# Weruva Wet Food



## KrystalLeigh (Aug 17, 2011)

We recently switched our cats to the Weruva brand of wet food and every time we feed them, Odie has her little paws on their feeding platform sniffing away. I was buying cat food the other day and saw that Weruva has a dog line as well. After looking it up, I decided to buy a can of the Paw Lickin' Chicken and see if Odie likes it. 

Holy moly!! I've never seen her eat anything that fast! It was gone in a minute and she's still licking the bowl. Definitely adding this to the rotation as a once in awhile food. 

Does anyone else feed Weruva canned dog food?


----------



## 4bsingreece (Apr 11, 2012)

No I haven't even heard of it! I will definitely look for it when I go to the feed store! Thanks for sharing!  

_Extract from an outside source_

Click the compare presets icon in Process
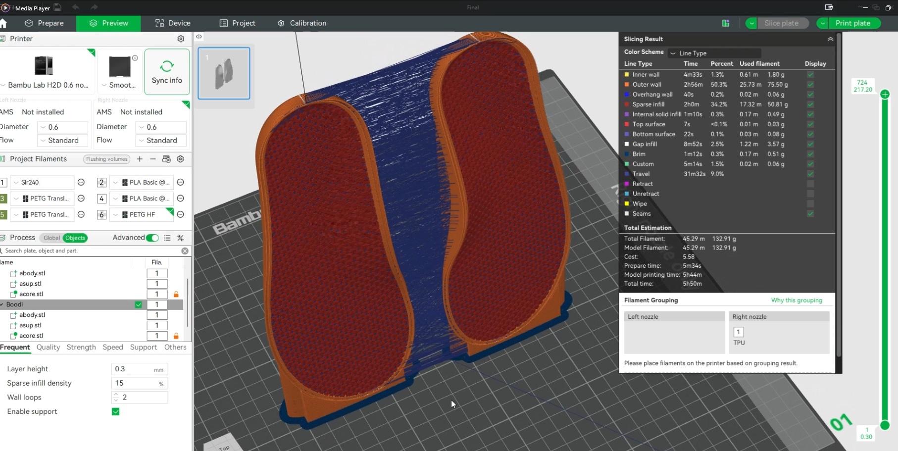This screenshot has width=898, height=451. [x=181, y=238]
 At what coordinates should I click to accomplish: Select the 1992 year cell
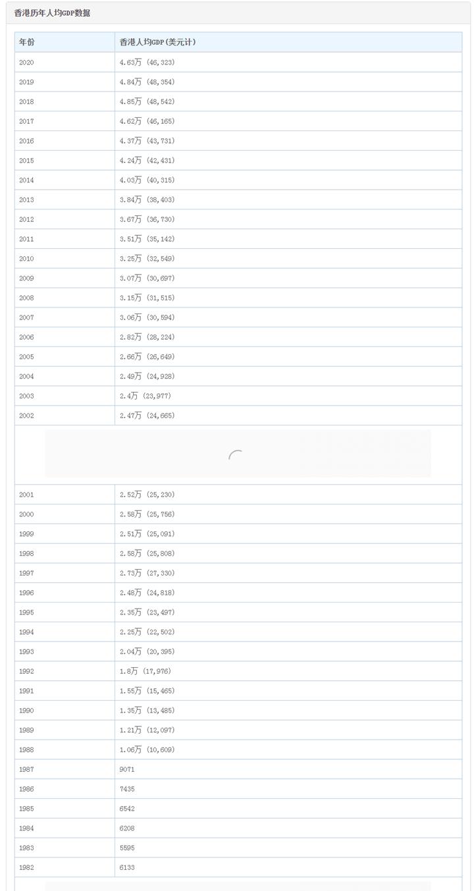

Sent from Petguide.com Free App


----------



## KrystalLeigh (Aug 17, 2011)

4bsingreece said:


> No I haven't even heard of it! I will definitely look for it when I go to the feed store! Thanks for sharing!
> 
> 
> Sent from Petguide.com Free App


No prob! I love it when I find something that she loves. I have to admit, it actually smells not bad. Haha


Sent from Petguide.com Free App


----------



## maj (Apr 9, 2013)

morning - thanks for that information - im looking for a better wet food to feed too as i use a combination of dry and wet - but my 2 are quite fussy !! The better wet food they hate so ill go and look to see if this weruva is available in uk


----------



## maj (Apr 9, 2013)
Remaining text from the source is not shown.